My loyal reader will be well familiar with my concerns about the scale of the economic crash that is coming our way. For some reason, Boris Johnson can only be the purveyor of good news. The pubs are opening, you can go out to a restaurant, you can get a haircut. “We’re coming out of hibernation.” Yes, but Bozo, millions are going to lose their jobs. Many will struggle to get another good job in a time of mass unemployment, some may be condemned to a lifetime without meaningful work. “We’ve heard too much from the doomsters and gloomsters,” Johnson will say. ‘Stop being so negative.” Trust me, there are plenty of reasons to be negative. Here are some jobs that have already gone:

British Airways – 12,000 jobs

Virgin Atlantic – at least 3,000 jobs

Easyjet – 4,500 jobs

Ryanair – 3,000 jobs

Aer Lingus – 900 jobs

Swissport – 4,175 jobs

Heathrow airport – at least 500 jobs

Centrica – 5,000 jobs

Ovo Energy – 2,600 jobs

BP – 10,000 jobs

Bombardier – 600 UK job cuts

Rolls-Royce – 9,000 jobs

Aston Martin – 500 jobs

Jaguar Land Rover – 1,100 UK job cuts

HSBC – 35,000 jobs

Johnson Matthey – 2,500 UK job cuts

The Restaurant Group – at least 1,500 UK job cuts

Monsoon Accessorize – 545 jobs

Clarks – 900 UK job cuts

Oasis and Warehouse – 1,800 jobs

Mulberry – 470 UK job cuts

Travis Perkins – 2,500 UK job cuts

Let’s put this into some kind of perspective: these job losses, not all in this list in the UK, but most are, and happening despite the government furlough scheme being in operation. That’s over nine million people being paid by the government because otherwise they’d mostly be unemployed. Add a couple of million self-employed people who have no work or cannot work, or both, and you have something like 14 million people out of work at the moment when you include the 3 million already on the dole. It’s not good.

I’ve seen some of the furlough shaming on social media and in the mainstream hate newspapers, like the Mail. Some people have posted things like, ‘Share if you have had to work all the way through the spread of the pandemic’ and an idiot like Richard Littlejohn literally thinks people are refusing to go to work because they’re enjoying being at home being paid to do nothing. A brief reminder, then, for the hard of thinking: people are furloughed because they have been told to furlough. It was not the choice of a single employee. However, I digress. This is about the crisis to come.

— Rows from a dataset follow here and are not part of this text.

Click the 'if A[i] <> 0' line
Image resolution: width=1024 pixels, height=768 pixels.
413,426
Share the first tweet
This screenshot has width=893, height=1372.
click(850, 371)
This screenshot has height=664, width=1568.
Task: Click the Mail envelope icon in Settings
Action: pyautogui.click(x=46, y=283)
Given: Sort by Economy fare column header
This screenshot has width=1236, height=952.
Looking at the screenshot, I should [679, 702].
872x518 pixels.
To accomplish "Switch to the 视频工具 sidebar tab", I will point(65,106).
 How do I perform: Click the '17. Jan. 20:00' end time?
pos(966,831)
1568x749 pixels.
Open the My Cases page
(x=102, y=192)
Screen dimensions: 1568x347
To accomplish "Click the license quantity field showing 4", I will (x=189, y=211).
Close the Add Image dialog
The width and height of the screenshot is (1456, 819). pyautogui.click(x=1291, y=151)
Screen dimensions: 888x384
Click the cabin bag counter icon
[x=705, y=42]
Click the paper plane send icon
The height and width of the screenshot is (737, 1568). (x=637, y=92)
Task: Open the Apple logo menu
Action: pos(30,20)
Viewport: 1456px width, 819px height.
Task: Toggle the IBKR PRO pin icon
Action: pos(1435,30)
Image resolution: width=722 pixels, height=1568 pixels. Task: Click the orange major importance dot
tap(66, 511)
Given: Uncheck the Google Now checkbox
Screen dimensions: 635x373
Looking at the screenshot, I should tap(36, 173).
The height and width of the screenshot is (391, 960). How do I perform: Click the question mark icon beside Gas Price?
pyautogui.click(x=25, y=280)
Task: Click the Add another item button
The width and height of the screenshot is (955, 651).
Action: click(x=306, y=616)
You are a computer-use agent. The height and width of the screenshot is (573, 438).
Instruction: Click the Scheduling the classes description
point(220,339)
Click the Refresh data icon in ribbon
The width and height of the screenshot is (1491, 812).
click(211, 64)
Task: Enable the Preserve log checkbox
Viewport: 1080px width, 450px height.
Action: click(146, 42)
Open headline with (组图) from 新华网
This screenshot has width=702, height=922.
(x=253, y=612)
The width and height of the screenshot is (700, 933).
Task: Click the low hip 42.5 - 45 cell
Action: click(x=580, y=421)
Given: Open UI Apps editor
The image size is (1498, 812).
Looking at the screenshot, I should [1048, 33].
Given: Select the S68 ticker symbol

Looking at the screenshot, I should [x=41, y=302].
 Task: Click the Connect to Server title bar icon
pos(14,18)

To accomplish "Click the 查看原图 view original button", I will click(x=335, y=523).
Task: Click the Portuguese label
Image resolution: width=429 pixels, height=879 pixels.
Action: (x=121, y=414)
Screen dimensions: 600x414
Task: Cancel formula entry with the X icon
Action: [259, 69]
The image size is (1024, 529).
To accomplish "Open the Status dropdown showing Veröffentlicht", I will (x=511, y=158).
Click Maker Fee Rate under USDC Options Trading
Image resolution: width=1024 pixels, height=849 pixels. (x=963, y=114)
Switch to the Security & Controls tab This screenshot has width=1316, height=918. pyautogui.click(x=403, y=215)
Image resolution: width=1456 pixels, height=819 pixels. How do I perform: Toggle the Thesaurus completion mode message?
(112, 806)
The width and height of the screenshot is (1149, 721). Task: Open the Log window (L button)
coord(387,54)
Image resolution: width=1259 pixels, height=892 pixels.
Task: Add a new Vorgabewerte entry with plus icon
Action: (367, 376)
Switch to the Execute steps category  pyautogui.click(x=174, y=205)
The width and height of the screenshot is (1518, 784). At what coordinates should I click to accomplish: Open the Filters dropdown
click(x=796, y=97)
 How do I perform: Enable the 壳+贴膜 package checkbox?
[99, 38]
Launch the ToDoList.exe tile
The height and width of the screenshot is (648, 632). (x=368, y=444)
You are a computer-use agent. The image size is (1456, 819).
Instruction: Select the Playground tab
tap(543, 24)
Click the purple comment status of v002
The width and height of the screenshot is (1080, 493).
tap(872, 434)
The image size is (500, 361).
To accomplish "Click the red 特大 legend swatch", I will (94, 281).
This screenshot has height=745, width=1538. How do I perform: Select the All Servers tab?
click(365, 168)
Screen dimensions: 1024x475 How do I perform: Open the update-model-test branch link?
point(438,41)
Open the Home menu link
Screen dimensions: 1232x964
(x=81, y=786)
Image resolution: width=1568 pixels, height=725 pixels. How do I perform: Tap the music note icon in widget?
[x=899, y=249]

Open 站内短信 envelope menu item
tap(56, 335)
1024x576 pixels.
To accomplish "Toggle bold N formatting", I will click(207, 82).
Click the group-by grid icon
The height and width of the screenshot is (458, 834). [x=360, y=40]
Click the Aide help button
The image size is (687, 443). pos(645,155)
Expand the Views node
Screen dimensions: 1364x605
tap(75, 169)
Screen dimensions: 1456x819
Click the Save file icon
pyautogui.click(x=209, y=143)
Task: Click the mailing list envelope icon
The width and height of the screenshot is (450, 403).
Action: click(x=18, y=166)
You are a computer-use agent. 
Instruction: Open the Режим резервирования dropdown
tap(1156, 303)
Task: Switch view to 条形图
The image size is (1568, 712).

Johnson’s breezy confidence will do little to reassure those who work at the Mall at Cribbs Causeway, who like Lakeside and the Trafford Centre, are owned by Intu who are £4.5 billion in the red. To be fair, Intu has been in bother for some time. It is owed huge amounts of rent from traders who are also struggling in the current climate. Unless Intu sort something out with their investors, they could be closed as early as Friday. It’s that bloody serious.

This crisis is coming down the tracks, just as COVID-19 was earlier this year. When it was, Johnson was on a permanent holiday and when he wasn’t on holiday he was asleep at the wheel. By the time he awoke from his slumber, the NHS was bulk-buying body bags. Everything else with COVID-19 has been of a similar level of breathtaking Johnson incompetence. Why should the collapse of the economy be any different?

People like Rishi Sunak and ,I agree, he does perform well on TV. He is also Dominic Cummings’ man in the treasury, a yes man to do Cummings’ bidding. Cummings is a disruptor, a believer in chaos to bring about change. Chaos gave us Brexit, chaos gave us 65k dead with COVID-19 and chaos is likely to wreck the economy.

This is not about Project fear, it is about what is literally happening. The job losses listed above are but opening shots. If the aviation industry continues to struggle and that struggle for some airlines becomes existential, the implications go way beyond a few airlines going bust. The companies who build the planes and the infrastructure and indeed engines for the planes will be in serious trouble. So will a myriad of supply lines. For aviation, read the automotive industry, steel; every industry you can imagine.

I don’t think things are as bad as I am making out. Greater minds than mine, of which there are many, say it’s much worse than that.

Those lazy, hazy, crazy days of summer are obscuring the view. Those barbecues, those endless rounds of golf, those trips to the beach; just a mirage.

Few will be safe when the days grow short and the nights grow long. The NHS, perhaps, and perhaps those who will pay the benefits of those who go to sign on, many for the first time in their lives.

And if we get a second wave of COVID-19, then I’ve underplayed it. COVID-19, an economic crash followed by a no deal exit from the transition period with the EU. Good luck with that one, Mr Johnson. Much of it will be on you.